▸ **TASK STATEMENT**
From the piece about a wildfire and a trout river, list the words it uses for sections of the river.

▸ **EXTRACT PROVIDED**
Up in smoke

Decades of forest mismanagement has led to perilous conditions in our nation's forests
wildfire
Photo: USDA

I’d been optimistic. Maybe, I thought, ash from the fire, and subsequent flooding, didn’t destroy the river completely. Perhaps a few stretches were spared, leaving just enough water for a handful of the river’s wild rainbow trout to survive.

The fire spared nothing. Usually, I fish the river year-round. Save for a few weeks of runoff, it fishes well and few other anglers ply its shallow runs and medium-depth pools. It’s brushy, tiny water that most anglers would write off as more work than it’s worth, and they’d probably be right.

For the first half of 2019, I couldn’t get to the river. A narrow canyon road follows the river for most of its run to the small ranching and farming community where I grew up. That road was blocked by snow for months, and once the snow finally receded, runoff was so high I wondered if all the river’s fish would wash downstream and end up in the orchards and alfalfa fields the river irrigates.

It was the last day of June when I finally saw the river. After a touching church service back in my hometown, I drove the fifteen minutes from the chapel to the river. Through the thick, shockingly-green-for-the-end-of-June foliage, I caught glimpses of the water. It looked high, but clean.

▸ **RECORD EXCERPTS**
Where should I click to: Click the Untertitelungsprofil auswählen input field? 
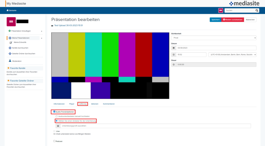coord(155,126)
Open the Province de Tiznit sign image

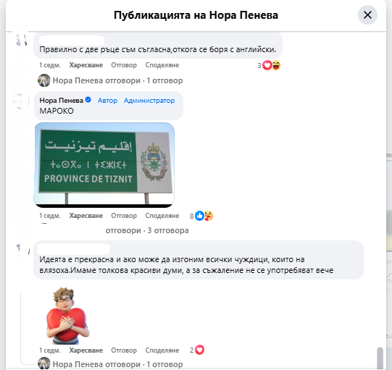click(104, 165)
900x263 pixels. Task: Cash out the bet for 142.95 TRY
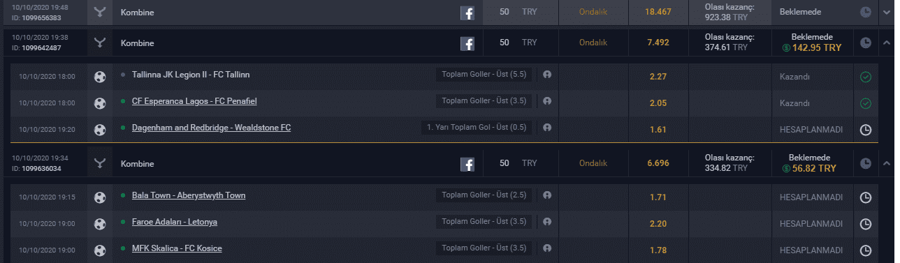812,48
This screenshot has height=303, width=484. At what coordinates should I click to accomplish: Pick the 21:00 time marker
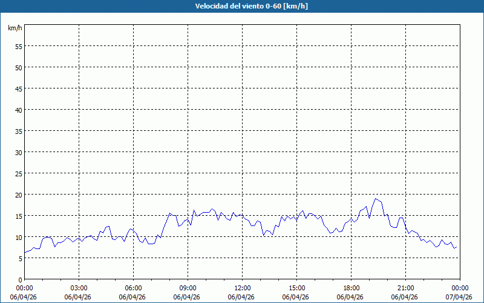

▸ **COMPLETE RESPONSE**
stretches, runs, pools